As always, click through the photo for the source article.

A monster battery grow in Texas: BOB, short for "Big-Old Battery" can store up to four megawatts for eight hours, helping smooth out irregularities in the grid, including those imposed by renewables.

Jarrett Walker of Human Transit, writing about a simplified Google Maps transit layer, provides some fundamental design insight:

Running Google Transit must be a lot like, well, running a big transit system:  Your customer experiences your product at a level of detail that you mostly don’t have time to look at.

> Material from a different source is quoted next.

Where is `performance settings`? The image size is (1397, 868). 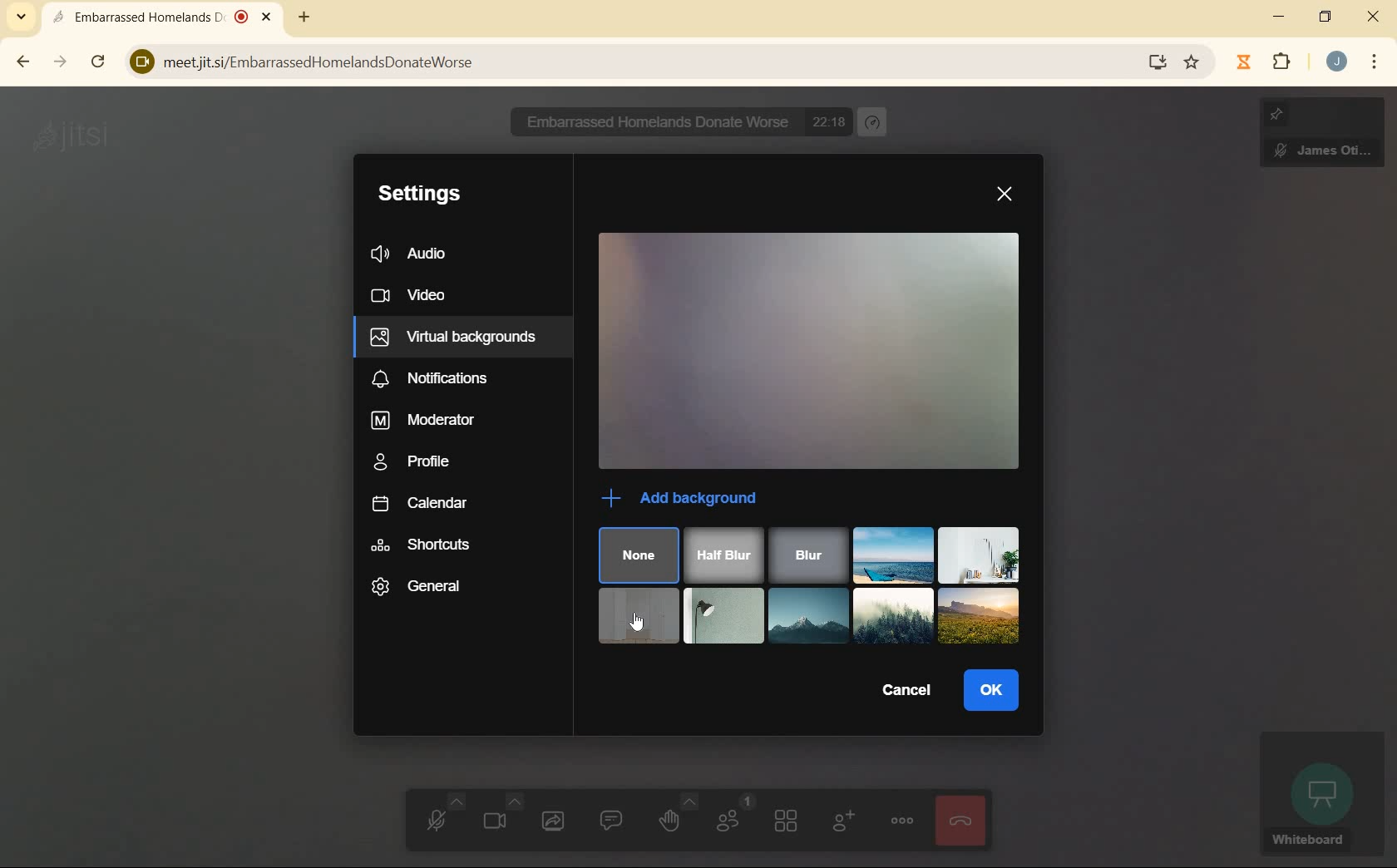 performance settings is located at coordinates (874, 122).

In other words, end users have a much more specific and detailed relationship with a system (or building or room or…) than the designer.

The Netherlands' Zecc Architecture is responsible for this stunning converted chapel. The stained glass windows and the organ remain, but the white color and choir loft extensions make it a home. How cool would it be to have an organ in your house?

Green development and policy have a very close relationship, one that is exposed by a recent Connecticut plan to roll back their Renewable [Energy] Portfolio Standard, which was set at an ambitious 20% by 2020.

And finally, an interesting project out of Canada: a small biofuels firm plans to make algae-based biofuels using the CO2 generated by a cement plant. The fuels will then go back to the cement company to power trucks and equipment. The symbiotic nature of the relationship is ground-breaking.